I screen-printed this random murky-coloured block fabric last year, and have finally got around to making it into something.  At last!  The 5-colour print is my own  design; and in fact the dress is my own design too  🙂   

Originally I had cut the ivory cotton into vaguely sheath-dress-shaped pieces to help me size and place the print.  

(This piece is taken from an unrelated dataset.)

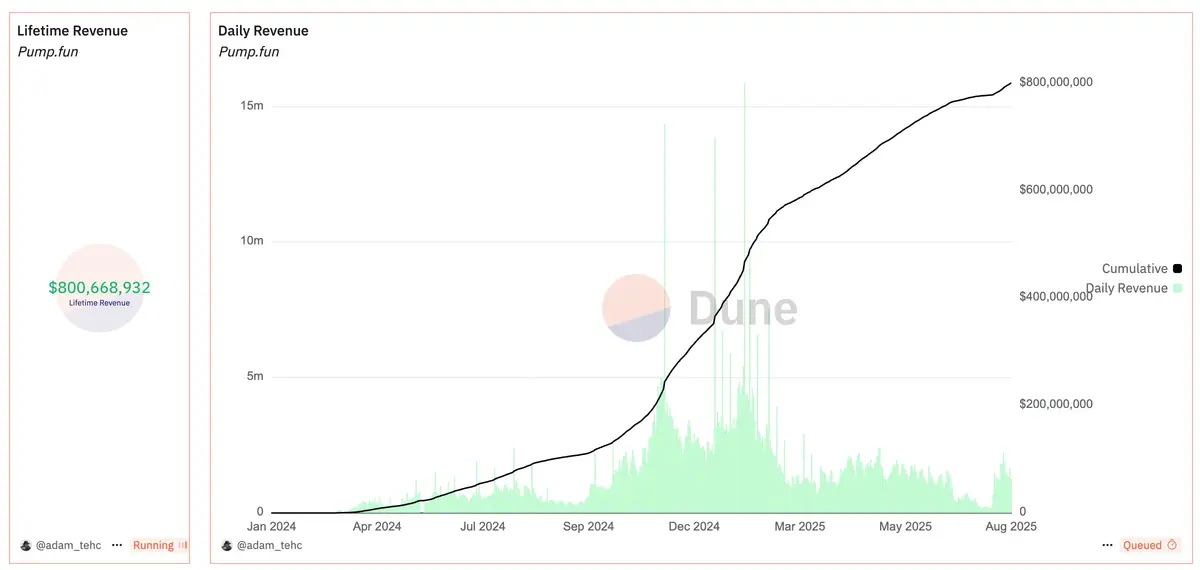The image size is (1200, 570).
Task: Click the Lifetime Revenue circular counter graphic
Action: point(99,288)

Inevitable then, that I would go off the idea of a sheath dress … and eventually I dreamed up, well; this!  It’s a blocky sort of a print, and a blocky sort of a dress in design too, with all straight lines and edges throughout and not a single curve to be found!  The style lines have been marinating in my head for a few months now and so I’m happy it now has corporeal form.
Maybe I should make a pattern for this.  Be a designer.

Bwahaha, kidding! 
The side panels are two piece, with the lower one overlapping the upper one so as to create a simple pocket that extends into the side seams.  The design is fairly unstructured and unfitted, boxy enough that I can just pull it over my head without the need for closure.  Then to give it some shape I made two little arrowhead tabs that can button at the sides to pull in the boxiness and create a bit of shape at the waist.   The domed textured buttons were inherited from my grandmother’s stash.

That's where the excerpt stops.